Your goal
Output the lines as a JSON list of strings, one per line and skipping blank lines, beginning at the line containing "Open the browser" and continuing through the line containing "Open the Aircraft".
__________________________________________________
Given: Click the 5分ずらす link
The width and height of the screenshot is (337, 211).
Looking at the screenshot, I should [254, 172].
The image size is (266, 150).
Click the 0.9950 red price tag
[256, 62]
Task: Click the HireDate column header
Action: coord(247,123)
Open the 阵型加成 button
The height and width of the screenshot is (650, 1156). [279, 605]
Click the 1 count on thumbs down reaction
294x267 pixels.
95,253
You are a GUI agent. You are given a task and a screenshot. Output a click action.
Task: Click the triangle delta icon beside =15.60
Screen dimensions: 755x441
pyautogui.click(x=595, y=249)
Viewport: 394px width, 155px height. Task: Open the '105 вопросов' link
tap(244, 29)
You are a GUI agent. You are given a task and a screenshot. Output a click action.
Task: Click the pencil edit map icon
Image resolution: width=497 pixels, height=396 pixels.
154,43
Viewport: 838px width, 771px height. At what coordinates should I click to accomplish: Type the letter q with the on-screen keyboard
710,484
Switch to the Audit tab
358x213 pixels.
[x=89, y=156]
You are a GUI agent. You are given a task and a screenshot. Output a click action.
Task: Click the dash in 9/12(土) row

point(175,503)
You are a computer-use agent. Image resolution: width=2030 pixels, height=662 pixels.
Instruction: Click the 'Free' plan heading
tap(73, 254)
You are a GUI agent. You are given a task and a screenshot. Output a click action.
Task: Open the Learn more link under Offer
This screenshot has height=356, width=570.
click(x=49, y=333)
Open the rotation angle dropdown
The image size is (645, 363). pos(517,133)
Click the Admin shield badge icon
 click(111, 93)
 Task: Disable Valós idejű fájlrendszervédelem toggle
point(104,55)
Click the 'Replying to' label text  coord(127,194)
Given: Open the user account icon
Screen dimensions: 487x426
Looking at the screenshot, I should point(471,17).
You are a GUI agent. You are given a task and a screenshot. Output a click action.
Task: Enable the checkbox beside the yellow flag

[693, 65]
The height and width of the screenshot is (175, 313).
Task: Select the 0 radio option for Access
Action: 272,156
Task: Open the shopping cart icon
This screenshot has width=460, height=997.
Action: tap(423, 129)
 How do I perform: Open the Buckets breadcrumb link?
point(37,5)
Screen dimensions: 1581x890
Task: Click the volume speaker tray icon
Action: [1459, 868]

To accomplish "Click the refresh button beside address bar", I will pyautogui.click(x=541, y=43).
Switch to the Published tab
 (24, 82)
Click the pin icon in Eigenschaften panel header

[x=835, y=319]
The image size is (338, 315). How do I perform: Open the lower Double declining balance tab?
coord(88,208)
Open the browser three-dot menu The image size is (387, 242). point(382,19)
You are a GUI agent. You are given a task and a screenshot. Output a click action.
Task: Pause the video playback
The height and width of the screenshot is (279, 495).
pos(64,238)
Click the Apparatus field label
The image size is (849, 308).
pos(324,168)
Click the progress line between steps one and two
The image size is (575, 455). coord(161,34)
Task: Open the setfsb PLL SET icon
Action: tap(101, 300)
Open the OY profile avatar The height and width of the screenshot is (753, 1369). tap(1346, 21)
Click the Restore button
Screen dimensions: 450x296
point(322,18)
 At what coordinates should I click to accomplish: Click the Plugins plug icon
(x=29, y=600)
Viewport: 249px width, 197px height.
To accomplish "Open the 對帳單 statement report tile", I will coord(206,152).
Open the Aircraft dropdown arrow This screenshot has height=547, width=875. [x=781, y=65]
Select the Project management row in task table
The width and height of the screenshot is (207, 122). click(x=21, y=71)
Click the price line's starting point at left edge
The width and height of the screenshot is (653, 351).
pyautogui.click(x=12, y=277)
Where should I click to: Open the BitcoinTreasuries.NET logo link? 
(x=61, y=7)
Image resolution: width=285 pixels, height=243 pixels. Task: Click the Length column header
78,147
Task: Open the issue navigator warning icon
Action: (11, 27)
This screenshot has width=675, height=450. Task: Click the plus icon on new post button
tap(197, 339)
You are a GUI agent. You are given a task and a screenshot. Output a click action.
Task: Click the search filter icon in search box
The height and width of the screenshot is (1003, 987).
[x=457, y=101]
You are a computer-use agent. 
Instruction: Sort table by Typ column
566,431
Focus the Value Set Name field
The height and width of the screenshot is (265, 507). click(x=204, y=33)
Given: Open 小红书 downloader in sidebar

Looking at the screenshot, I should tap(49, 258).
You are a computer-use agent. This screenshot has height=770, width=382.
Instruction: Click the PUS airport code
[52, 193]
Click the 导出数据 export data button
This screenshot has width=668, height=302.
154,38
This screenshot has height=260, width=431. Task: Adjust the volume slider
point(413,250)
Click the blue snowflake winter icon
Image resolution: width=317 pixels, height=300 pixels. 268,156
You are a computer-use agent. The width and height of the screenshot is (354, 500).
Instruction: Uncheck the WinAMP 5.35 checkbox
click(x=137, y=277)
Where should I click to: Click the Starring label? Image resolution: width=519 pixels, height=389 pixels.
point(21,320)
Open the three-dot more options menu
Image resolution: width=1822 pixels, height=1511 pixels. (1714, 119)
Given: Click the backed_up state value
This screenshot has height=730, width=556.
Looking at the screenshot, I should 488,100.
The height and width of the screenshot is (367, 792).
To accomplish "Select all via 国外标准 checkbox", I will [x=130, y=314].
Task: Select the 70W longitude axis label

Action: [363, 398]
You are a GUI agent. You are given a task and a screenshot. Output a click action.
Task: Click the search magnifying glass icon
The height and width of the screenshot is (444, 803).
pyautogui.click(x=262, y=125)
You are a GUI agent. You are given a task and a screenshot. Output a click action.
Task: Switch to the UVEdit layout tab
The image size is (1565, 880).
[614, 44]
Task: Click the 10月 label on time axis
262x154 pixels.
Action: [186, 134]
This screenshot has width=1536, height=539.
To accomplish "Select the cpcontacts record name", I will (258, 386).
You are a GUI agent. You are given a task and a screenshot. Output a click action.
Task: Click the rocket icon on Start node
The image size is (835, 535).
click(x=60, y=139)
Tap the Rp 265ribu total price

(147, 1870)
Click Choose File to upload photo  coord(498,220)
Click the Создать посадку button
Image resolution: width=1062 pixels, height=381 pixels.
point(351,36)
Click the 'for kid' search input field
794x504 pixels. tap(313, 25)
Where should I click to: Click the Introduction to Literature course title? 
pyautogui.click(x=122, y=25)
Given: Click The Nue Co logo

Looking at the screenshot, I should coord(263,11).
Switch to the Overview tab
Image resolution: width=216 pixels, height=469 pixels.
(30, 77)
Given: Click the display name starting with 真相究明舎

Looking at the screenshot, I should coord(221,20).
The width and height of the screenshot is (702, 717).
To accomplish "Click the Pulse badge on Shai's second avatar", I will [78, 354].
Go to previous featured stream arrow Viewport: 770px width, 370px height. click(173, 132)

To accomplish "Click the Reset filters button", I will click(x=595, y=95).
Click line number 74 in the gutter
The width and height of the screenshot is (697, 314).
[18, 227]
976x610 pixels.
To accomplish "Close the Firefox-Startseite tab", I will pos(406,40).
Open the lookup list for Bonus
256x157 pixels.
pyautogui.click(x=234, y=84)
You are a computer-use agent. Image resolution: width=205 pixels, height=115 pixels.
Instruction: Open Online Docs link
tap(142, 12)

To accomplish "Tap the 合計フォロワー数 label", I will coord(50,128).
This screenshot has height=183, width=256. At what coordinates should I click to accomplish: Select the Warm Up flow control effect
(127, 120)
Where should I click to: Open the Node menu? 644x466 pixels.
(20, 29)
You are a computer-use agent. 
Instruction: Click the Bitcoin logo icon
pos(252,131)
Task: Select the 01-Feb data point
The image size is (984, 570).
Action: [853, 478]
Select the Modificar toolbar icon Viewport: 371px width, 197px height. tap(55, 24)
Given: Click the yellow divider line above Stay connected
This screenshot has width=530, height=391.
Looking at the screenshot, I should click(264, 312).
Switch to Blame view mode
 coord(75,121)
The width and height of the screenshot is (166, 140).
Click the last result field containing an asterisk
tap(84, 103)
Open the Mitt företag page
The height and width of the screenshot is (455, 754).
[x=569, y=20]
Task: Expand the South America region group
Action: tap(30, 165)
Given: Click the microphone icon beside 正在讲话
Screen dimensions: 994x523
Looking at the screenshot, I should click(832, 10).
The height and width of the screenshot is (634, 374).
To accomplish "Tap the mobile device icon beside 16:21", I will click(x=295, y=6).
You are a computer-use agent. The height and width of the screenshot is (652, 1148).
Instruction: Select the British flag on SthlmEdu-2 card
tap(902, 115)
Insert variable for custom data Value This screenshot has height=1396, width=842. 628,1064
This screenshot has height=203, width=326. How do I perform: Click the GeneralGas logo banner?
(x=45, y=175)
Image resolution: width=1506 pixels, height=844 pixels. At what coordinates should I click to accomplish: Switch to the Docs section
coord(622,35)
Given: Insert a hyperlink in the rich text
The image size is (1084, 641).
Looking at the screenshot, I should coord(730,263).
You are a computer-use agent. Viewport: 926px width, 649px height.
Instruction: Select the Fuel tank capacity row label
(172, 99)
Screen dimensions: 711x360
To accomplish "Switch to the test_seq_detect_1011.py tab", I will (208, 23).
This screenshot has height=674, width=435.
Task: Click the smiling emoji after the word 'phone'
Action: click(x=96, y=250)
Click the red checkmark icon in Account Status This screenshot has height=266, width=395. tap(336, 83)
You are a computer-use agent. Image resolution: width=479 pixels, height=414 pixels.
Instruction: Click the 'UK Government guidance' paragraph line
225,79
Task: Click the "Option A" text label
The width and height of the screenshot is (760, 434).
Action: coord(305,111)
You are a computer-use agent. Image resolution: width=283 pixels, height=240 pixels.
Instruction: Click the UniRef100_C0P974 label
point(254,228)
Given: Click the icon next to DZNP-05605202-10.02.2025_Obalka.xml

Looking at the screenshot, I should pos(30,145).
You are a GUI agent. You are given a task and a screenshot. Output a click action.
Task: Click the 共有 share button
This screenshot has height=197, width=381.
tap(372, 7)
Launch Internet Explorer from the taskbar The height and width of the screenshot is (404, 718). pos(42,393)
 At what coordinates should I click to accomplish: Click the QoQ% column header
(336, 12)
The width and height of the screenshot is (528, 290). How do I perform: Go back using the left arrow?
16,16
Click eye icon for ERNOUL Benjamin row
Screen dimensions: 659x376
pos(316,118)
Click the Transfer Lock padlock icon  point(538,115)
__________________________________________________
Worked answer
[
  "Open the browser three-dot menu The image size is (387, 242). point(382,19)",
  "You are a GUI agent. You are given a task and a screenshot. Output a click action.",
  "Task: Pause the video playback",
  "The height and width of the screenshot is (279, 495).",
  "pos(64,238)",
  "Click the Apparatus field label",
  "The image size is (849, 308).",
  "pos(324,168)",
  "Click the progress line between steps one and two",
  "The image size is (575, 455). coord(161,34)",
  "Task: Open the setfsb PLL SET icon",
  "Action: tap(101, 300)",
  "Open the OY profile avatar The height and width of the screenshot is (753, 1369). tap(1346, 21)",
  "Click the Restore button",
  "Screen dimensions: 450x296",
  "point(322,18)",
  " At what coordinates should I click to accomplish: Click the Plugins plug icon",
  "(x=29, y=600)",
  "Viewport: 249px width, 197px height.",
  "To accomplish \"Open the 對帳單 statement report tile\", I will coord(206,152).",
  "Open the Aircraft dropdown arrow This screenshot has height=547, width=875. [x=781, y=65]"
]